-
-
Notifications
You must be signed in to change notification settings - Fork 596
Description
Join planning uses the StatisticsTable::RowCount method to compute row estimates for tables. This doesn't work with keyless tables, because Dolt represents keyless tables with a single internal row for each distinct value, and RowCount looks at the underlying index. This means that join planning will see the number of distinct rows in a keyless table, not the total number of rows.
GMS's in-memory implementation for tables doesn't have this problem, because it stores a separate entry for each row. But this creates a problem for testing: we run the same plan tests against both Dolt and GMS, and since the two implementations return different row estimates, it's not possible to write expected estimates that satisfy both.
So our options are:
- Not write plan tests with an
ExpectedEstimatefield if the expected plan contains a join on a keyless table. - All plan tests on keyless tables must execute `analyze table ... update histogram on (...) using data '{"row_count": ...}'; so that the estimates match on both GMS and Dolt
- Compute the actual row count of keyless tables on demand in Dolt, which requires iterating over the table during planning.

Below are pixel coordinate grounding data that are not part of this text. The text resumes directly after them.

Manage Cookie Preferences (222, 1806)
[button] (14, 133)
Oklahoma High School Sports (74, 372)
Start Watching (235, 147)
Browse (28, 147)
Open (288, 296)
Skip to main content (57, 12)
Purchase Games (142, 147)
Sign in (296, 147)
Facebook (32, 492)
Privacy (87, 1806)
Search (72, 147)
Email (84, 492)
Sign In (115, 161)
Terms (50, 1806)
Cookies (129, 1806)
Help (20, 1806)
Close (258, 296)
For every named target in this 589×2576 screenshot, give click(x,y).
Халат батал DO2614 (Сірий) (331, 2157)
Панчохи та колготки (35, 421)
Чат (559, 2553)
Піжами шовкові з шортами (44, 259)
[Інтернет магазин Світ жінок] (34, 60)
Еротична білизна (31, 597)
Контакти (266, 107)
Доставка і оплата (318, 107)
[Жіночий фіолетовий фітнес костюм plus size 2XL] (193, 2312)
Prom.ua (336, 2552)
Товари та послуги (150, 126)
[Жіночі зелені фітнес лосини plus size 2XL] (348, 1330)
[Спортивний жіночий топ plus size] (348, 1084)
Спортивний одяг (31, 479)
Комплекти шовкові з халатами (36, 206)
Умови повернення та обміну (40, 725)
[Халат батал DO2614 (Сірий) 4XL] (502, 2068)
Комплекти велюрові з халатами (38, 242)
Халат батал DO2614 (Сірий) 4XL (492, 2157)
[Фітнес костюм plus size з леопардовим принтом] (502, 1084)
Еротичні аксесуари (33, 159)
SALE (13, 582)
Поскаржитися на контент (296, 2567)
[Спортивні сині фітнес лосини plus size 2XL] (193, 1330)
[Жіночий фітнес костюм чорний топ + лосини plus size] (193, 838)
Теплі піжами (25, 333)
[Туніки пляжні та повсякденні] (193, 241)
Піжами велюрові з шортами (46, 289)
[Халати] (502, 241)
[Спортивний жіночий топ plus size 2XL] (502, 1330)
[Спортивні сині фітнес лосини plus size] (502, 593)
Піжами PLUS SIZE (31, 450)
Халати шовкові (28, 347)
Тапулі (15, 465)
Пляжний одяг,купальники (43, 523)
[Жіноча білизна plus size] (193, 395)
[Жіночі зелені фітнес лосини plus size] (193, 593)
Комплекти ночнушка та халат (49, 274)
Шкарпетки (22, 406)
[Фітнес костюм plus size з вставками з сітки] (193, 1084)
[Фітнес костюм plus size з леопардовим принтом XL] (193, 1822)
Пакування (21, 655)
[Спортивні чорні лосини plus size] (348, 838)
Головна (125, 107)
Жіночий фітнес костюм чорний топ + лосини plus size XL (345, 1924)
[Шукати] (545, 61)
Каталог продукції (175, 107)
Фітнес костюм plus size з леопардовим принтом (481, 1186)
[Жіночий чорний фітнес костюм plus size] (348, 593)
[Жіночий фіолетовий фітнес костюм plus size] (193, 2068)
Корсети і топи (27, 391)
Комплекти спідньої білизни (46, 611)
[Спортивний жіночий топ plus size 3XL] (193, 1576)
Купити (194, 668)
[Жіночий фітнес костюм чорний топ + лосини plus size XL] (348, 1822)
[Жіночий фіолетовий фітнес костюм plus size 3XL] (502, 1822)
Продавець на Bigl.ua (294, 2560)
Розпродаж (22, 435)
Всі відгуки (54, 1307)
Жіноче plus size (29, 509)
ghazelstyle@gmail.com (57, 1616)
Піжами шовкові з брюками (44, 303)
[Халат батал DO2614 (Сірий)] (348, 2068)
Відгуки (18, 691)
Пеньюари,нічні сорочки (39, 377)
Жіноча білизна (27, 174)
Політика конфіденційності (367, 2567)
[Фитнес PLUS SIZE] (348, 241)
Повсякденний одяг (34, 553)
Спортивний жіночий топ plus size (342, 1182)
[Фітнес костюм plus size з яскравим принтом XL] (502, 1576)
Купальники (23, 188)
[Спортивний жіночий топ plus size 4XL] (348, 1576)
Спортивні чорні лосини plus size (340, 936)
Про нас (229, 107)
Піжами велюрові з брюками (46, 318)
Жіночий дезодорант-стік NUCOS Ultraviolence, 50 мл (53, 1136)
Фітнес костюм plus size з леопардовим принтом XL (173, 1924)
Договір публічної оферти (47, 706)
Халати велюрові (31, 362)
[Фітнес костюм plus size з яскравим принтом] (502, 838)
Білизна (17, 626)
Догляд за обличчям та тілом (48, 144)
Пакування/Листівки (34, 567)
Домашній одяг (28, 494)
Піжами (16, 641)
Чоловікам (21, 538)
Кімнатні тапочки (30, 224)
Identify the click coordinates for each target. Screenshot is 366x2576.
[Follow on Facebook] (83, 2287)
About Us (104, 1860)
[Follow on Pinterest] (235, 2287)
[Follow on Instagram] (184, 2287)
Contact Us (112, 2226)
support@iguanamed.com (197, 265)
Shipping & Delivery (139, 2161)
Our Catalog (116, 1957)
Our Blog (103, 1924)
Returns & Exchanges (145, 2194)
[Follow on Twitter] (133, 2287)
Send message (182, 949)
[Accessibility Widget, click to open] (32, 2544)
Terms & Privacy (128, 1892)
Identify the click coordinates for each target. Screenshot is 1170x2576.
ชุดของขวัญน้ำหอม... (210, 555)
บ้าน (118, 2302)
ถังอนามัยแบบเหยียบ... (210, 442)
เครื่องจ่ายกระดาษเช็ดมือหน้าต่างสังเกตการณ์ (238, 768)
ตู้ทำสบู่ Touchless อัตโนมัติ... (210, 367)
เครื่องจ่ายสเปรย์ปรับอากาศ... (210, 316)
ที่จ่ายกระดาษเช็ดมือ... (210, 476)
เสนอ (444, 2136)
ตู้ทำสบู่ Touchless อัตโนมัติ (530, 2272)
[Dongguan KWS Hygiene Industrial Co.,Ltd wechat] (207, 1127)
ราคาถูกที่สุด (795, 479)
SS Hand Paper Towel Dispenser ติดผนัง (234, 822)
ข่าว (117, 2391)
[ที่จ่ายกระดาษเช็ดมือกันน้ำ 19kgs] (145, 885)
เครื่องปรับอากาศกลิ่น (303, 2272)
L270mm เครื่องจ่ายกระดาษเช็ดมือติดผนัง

- Have keyless tables precompute and cache their total row count.
4 seems like the best solution, except that it changes the storage format in a way that older Dolt clients won't be able to access tables that have this row count information. (Since if an old client could update these tables, it wouldn't know to update the row count, and the row count will become inaccurate.)
For now I've removed ExpectedEstimate from the only test currently affected by this, and documenting this issue.